Figure 4 Functions of command. Reproduced with permission from Ministry of Defence. Army doctrine publication: land operations. 2019. Available from: https://assets.publishing.service.gov.uk/government/uploads/system/uploads/attachment_data/file/605298/Army_Field_Manual__AFM__A5_Master_ADP_Interactive_Gov_Web.pdf.31
The manner in which command is exercised—the command philosophy—used by UK military commanders (including within the DMS) is known as mission command. This philosophy is “founded on a clear expression of intent by commanders, and the freedom of subordinates to act to achieve that intent”31 In other words, members of the team are given a clear picture of the intended outcome and boundaries within which they must act, then empowered to take appropriate actions to achieve the task, using initiative to respond to changing local circumstances as they deem necessary. The approach is designed to allow commanders the flexibility to respond to a rapidly evolving battlefield but is equally relevant to the dynamic environment of acute healthcare. Whether developing Ebola Response Centre strategy in Sierra Leone, or implementing nurse-led quality improvement projects in Pakistan, it can be argued that the application of the philosophy of mission command underpins much of the early success in DHE. In each case, DMS personnel supported host nation teams to develop clear objectives, set boundaries for action, and then provided coaching whilst local teams completed the task, utilising deep local knowledge of the healthcare environment to respond to local challenges as they saw fit. In this way, the external expertise of DMS staff (in planning, command and control and quality improvement methodologies) has helped maximise the potential of local actors to deliver lasting change. In return, DMS staff developed skills in cross-cultural communication, strategic planning and change management – useful skills for implementing change in NHS practice and defence healthcare alike.
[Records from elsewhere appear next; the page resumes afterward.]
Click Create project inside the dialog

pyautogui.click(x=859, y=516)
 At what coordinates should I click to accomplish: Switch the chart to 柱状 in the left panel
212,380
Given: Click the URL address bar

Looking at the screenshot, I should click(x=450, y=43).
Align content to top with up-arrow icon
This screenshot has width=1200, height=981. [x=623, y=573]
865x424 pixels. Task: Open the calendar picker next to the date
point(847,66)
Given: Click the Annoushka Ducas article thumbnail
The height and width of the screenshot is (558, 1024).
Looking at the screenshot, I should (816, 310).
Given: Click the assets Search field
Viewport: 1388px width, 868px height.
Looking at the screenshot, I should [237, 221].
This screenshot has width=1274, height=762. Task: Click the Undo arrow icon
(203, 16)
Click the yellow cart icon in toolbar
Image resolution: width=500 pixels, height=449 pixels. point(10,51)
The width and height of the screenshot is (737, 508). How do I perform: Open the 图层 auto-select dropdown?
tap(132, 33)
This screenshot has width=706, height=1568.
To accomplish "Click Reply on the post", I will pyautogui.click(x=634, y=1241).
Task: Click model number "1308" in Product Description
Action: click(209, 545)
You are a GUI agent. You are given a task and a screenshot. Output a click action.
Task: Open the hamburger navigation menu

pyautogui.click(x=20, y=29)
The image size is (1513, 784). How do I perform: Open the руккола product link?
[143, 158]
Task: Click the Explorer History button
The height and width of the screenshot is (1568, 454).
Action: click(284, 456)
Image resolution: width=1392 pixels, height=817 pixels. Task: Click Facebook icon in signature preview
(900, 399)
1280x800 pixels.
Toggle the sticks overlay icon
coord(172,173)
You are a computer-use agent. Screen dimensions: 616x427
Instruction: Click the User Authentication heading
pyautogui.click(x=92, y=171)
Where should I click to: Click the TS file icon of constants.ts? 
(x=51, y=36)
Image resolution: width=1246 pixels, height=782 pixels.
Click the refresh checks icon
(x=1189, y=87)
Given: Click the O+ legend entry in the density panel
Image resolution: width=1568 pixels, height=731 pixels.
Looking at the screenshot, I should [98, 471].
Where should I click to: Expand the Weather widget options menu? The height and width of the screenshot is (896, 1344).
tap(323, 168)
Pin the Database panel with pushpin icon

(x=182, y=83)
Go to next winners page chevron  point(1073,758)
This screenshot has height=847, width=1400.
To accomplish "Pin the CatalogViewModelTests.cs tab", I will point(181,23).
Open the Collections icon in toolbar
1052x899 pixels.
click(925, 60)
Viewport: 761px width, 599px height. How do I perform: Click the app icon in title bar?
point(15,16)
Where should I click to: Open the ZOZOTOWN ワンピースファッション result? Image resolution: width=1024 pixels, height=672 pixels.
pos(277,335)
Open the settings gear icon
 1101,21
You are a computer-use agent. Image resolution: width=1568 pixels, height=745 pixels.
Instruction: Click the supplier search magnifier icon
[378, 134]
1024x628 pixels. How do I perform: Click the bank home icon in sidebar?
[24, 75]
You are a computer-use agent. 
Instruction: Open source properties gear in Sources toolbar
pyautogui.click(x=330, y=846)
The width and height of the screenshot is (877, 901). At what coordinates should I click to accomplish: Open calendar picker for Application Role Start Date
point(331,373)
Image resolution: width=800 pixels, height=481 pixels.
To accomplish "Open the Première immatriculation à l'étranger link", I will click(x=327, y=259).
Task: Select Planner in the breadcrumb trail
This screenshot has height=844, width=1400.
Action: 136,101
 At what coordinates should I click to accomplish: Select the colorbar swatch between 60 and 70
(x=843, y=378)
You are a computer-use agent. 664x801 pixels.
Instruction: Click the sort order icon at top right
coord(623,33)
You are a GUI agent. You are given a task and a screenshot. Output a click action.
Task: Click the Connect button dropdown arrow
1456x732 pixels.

There is increasing involvement of military forces in healthcare overseas as part of a Defence Healthcare Engagement strategy. The unique capabilities of the military have the potential to facilitate improvements in healthcare leadership and quality of care. This is particularly the case where large-scale deployments are required to rapidly scale up healthcare training, provision and coordination in response to an unprecedented health crisis outstripping the capacity of host nation health sectors. During conflict and stabilisation, the impact on healthcare can be significant but must be balanced against the potential to undermine local healthcare provision and endanger humanitarian providers through the politicisation of aid. Military support may therefore be best limited to infrastructure support and indirect assistance—delivered in partnership with aid agencies and local partners—or the development of the security sector via coaching of host nation military medical services. Outside of a crisis response, DHE can enhance bilateral cultural understanding, facilitate peaceful co-operation and healthcare quality improvement, benefiting the UK and international partners alike.
The authors report no conflicts of interest in this work.